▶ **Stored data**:

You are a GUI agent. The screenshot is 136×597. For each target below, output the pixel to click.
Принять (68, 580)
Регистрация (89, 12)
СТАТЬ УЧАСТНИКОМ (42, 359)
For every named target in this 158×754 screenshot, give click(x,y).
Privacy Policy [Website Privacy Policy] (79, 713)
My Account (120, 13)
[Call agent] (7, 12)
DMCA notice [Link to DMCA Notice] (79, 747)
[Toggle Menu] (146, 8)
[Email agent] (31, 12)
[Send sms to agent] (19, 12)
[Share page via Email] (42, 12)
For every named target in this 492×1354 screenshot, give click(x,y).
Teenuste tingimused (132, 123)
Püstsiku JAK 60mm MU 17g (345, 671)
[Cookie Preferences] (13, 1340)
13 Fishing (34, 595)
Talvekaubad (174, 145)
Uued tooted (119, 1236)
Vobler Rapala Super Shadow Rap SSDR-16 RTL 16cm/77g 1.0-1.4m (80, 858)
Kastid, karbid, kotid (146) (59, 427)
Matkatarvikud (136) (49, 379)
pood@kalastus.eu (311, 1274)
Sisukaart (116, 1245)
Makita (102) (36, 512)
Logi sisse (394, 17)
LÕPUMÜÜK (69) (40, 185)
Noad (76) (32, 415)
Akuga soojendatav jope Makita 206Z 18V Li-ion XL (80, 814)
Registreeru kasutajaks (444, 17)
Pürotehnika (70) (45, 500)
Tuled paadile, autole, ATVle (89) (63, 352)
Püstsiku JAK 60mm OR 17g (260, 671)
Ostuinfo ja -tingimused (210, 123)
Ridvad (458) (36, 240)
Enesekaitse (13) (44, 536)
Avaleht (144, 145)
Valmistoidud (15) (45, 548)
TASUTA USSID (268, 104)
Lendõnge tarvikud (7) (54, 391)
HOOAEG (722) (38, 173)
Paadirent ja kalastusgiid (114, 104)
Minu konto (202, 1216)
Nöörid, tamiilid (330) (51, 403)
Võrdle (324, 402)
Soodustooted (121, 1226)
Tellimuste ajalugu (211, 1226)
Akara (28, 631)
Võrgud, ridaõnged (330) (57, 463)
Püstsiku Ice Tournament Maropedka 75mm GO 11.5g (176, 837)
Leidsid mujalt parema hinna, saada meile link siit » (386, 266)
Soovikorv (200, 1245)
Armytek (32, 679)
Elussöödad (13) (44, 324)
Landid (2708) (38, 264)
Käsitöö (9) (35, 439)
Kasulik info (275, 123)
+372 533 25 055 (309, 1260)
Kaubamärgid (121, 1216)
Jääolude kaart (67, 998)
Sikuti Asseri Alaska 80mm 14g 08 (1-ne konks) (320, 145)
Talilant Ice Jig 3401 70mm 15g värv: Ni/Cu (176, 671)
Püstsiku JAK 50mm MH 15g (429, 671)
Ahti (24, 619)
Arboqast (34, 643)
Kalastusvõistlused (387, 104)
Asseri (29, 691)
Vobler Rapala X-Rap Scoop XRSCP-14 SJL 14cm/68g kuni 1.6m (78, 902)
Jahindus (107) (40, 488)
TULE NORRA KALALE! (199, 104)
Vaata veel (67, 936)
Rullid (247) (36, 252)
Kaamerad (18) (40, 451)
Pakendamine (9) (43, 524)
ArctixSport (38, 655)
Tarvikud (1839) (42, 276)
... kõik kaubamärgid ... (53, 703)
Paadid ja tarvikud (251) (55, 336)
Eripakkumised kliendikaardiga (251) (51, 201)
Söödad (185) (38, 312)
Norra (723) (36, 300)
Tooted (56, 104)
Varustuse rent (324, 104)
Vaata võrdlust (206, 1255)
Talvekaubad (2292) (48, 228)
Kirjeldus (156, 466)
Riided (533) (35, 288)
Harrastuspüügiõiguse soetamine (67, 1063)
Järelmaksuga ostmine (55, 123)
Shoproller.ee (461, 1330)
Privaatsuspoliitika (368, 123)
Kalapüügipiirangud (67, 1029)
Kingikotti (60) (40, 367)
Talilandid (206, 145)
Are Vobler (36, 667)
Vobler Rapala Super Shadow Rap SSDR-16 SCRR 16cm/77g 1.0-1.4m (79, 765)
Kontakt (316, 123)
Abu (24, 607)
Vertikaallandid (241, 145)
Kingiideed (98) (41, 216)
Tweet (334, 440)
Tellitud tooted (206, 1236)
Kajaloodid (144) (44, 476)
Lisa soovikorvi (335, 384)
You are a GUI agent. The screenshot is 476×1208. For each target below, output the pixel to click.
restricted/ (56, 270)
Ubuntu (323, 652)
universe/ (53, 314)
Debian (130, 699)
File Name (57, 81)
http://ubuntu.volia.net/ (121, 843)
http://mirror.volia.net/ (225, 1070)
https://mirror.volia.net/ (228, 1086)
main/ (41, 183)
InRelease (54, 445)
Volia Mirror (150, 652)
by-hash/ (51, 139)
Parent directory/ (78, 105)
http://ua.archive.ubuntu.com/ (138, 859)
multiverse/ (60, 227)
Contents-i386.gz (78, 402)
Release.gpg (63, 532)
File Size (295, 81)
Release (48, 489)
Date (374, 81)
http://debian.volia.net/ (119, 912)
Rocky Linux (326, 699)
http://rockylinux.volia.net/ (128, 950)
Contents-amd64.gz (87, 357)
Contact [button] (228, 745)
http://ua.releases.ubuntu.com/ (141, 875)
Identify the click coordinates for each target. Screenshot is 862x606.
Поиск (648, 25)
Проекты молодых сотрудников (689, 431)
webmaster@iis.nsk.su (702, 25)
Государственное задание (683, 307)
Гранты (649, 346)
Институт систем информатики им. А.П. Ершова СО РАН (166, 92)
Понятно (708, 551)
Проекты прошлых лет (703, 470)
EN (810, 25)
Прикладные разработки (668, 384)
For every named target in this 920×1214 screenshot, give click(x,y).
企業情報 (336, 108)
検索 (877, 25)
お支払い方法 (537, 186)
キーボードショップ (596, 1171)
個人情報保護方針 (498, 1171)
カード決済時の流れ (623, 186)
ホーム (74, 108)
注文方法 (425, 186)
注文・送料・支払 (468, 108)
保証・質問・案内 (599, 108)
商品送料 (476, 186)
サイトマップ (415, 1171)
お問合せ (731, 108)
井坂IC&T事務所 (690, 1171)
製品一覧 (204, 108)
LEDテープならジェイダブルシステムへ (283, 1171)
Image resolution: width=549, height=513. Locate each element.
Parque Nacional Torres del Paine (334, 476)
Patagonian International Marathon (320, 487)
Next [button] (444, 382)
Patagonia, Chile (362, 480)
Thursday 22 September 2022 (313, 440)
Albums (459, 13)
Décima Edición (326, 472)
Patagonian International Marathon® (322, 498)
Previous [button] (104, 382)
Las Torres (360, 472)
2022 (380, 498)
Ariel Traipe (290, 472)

▶ **Written instruction**: Lay out every line of the records above as a numbered list, omitting any blank lines.

▶ **Written response**:
1. You are a GUI agent. The screenshot is 136×597. For each target below, output the pixel to click.
2. Принять (68, 580)
3. Регистрация (89, 12)
4. СТАТЬ УЧАСТНИКОМ (42, 359)
5. For every named target in this 158×754 screenshot, give click(x,y).
6. Privacy Policy [Website Privacy Policy] (79, 713)
7. My Account (120, 13)
8. [Call agent] (7, 12)
9. DMCA notice [Link to DMCA Notice] (79, 747)
10. [Toggle Menu] (146, 8)
11. [Email agent] (31, 12)
12. [Send sms to agent] (19, 12)
13. [Share page via Email] (42, 12)
14. For every named target in this 492×1354 screenshot, give click(x,y).
15. Teenuste tingimused (132, 123)
16. Püstsiku JAK 60mm MU 17g (345, 671)
17. [Cookie Preferences] (13, 1340)
18. 13 Fishing (34, 595)
19. Talvekaubad (174, 145)
20. Uued tooted (119, 1236)
21. Vobler Rapala Super Shadow Rap SSDR-16 RTL 16cm/77g 1.0-1.4m (80, 858)
22. Kastid, karbid, kotid (146) (59, 427)
23. Matkatarvikud (136) (49, 379)
24. pood@kalastus.eu (311, 1274)
25. Sisukaart (116, 1245)
26. Makita (102) (36, 512)
27. Logi sisse (394, 17)
28. LÕPUMÜÜK (69) (40, 185)
29. Noad (76) (32, 415)
30. Akuga soojendatav jope Makita 206Z 18V Li-ion XL (80, 814)
31. Registreeru kasutajaks (444, 17)
32. Pürotehnika (70) (45, 500)
33. Tuled paadile, autole, ATVle (89) (63, 352)
34. Püstsiku JAK 60mm OR 17g (260, 671)
35. Ostuinfo ja -tingimused (210, 123)
36. Ridvad (458) (36, 240)
37. Enesekaitse (13) (44, 536)
38. Avaleht (144, 145)
39. Valmistoidud (15) (45, 548)
40. TASUTA USSID (268, 104)
41. Lendõnge tarvikud (7) (54, 391)
42. HOOAEG (722) (38, 173)
43. Paadirent ja kalastusgiid (114, 104)
44. Minu konto (202, 1216)
45. Nöörid, tamiilid (330) (51, 403)
46. Võrdle (324, 402)
47. Soodustooted (121, 1226)
48. Tellimuste ajalugu (211, 1226)
49. Akara (28, 631)
50. Võrgud, ridaõnged (330) (57, 463)
51. Püstsiku Ice Tournament Maropedka 75mm GO 11.5g (176, 837)
52. Leidsid mujalt parema hinna, saada meile link siit » (386, 266)
53. Soovikorv (200, 1245)
54. Armytek (32, 679)
55. Elussöödad (13) (44, 324)
56. Landid (2708) (38, 264)
57. Käsitöö (9) (35, 439)
58. Kasulik info (275, 123)
59. +372 533 25 055 (309, 1260)
60. Kaubamärgid (121, 1216)
61. Jääolude kaart (67, 998)
62. Sikuti Asseri Alaska 80mm 14g 08 (1-ne konks) (320, 145)
63. Talilant Ice Jig 3401 70mm 15g värv: Ni/Cu (176, 671)
64. Püstsiku JAK 50mm MH 15g (429, 671)
65. Ahti (24, 619)
66. Arboqast (34, 643)
67. Kalastusvõistlused (387, 104)
68. Asseri (29, 691)
69. Vobler Rapala X-Rap Scoop XRSCP-14 SJL 14cm/68g kuni 1.6m (78, 902)
70. Jahindus (107) (40, 488)
71. TULE NORRA KALALE! (199, 104)
72. Vaata veel (67, 936)
73. Rullid (247) (36, 252)
74. Kaamerad (18) (40, 451)
75. Pakendamine (9) (43, 524)
76. ArctixSport (38, 655)
77. Tarvikud (1839) (42, 276)
78. ... kõik kaubamärgid ... (53, 703)
79. Paadid ja tarvikud (251) (55, 336)
80. Eripakkumised kliendikaardiga (251) (51, 201)
81. Söödad (185) (38, 312)
82. Norra (723) (36, 300)
83. Tooted (56, 104)
84. Varustuse rent (324, 104)
85. Vaata võrdlust (206, 1255)
86. Talvekaubad (2292) (48, 228)
87. Kirjeldus (156, 466)
88. Riided (533) (35, 288)
89. Harrastuspüügiõiguse soetamine (67, 1063)
90. Järelmaksuga ostmine (55, 123)
91. Shoproller.ee (461, 1330)
92. Privaatsuspoliitika (368, 123)
93. Kalapüügipiirangud (67, 1029)
94. Kingikotti (60) (40, 367)
95. Talilandid (206, 145)
96. Are Vobler (36, 667)
97. Vobler Rapala Super Shadow Rap SSDR-16 SCRR 16cm/77g 1.0-1.4m (79, 765)
98. Kontakt (316, 123)
99. Abu (24, 607)
100. Vertikaallandid (241, 145)
101. Kingiideed (98) (41, 216)
102. Tweet (334, 440)
103. Tellitud tooted (206, 1236)
104. Kajaloodid (144) (44, 476)
105. Lisa soovikorvi (335, 384)
106. You are a GUI agent. The screenshot is 476×1208. For each target below, output the pixel to click.
107. restricted/ (56, 270)
108. Ubuntu (323, 652)
109. universe/ (53, 314)
110. Debian (130, 699)
111. File Name (57, 81)
112. http://ubuntu.volia.net/ (121, 843)
113. http://mirror.volia.net/ (225, 1070)
114. https://mirror.volia.net/ (228, 1086)
115. main/ (41, 183)
116. InRelease (54, 445)
117. Volia Mirror (150, 652)
118. by-hash/ (51, 139)
119. Parent directory/ (78, 105)
120. http://ua.archive.ubuntu.com/ (138, 859)
121. multiverse/ (60, 227)
122. Contents-i386.gz (78, 402)
123. Release.gpg (63, 532)
124. File Size (295, 81)
125. Release (48, 489)
126. Date (374, 81)
127. http://debian.volia.net/ (119, 912)
128. Rocky Linux (326, 699)
129. http://rockylinux.volia.net/ (128, 950)
130. Contents-amd64.gz (87, 357)
131. Contact [button] (228, 745)
132. http://ua.releases.ubuntu.com/ (141, 875)
133. Identify the click coordinates for each target. Screenshot is 862x606.
134. Поиск (648, 25)
135. Проекты молодых сотрудников (689, 431)
136. webmaster@iis.nsk.su (702, 25)
137. Государственное задание (683, 307)
138. Гранты (649, 346)
139. Институт систем информатики им. А.П. Ершова СО РАН (166, 92)
140. Понятно (708, 551)
141. Проекты прошлых лет (703, 470)
142. EN (810, 25)
143. Прикладные разработки (668, 384)
144. For every named target in this 920×1214 screenshot, give click(x,y).
145. 企業情報 (336, 108)
146. 検索 (877, 25)
147. お支払い方法 (537, 186)
148. キーボードショップ (596, 1171)
149. 個人情報保護方針 (498, 1171)
150. カード決済時の流れ (623, 186)
151. ホーム (74, 108)
152. 注文方法 (425, 186)
153. 注文・送料・支払 (468, 108)
154. 保証・質問・案内 (599, 108)
155. 商品送料 (476, 186)
156. サイトマップ (415, 1171)
157. お問合せ (731, 108)
158. 井坂IC&T事務所 (690, 1171)
159. 製品一覧 (204, 108)
160. LEDテープならジェイダブルシステムへ (283, 1171)
161. Image resolution: width=549, height=513. Locate each element.
162. Parque Nacional Torres del Paine (334, 476)
163. Patagonian International Marathon (320, 487)
164. Next [button] (444, 382)
165. Patagonia, Chile (362, 480)
166. Thursday 22 September 2022 (313, 440)
167. Albums (459, 13)
168. Décima Edición (326, 472)
169. Patagonian International Marathon® (322, 498)
170. Previous [button] (104, 382)
171. Las Torres (360, 472)
172. 2022 (380, 498)
173. Ariel Traipe (290, 472)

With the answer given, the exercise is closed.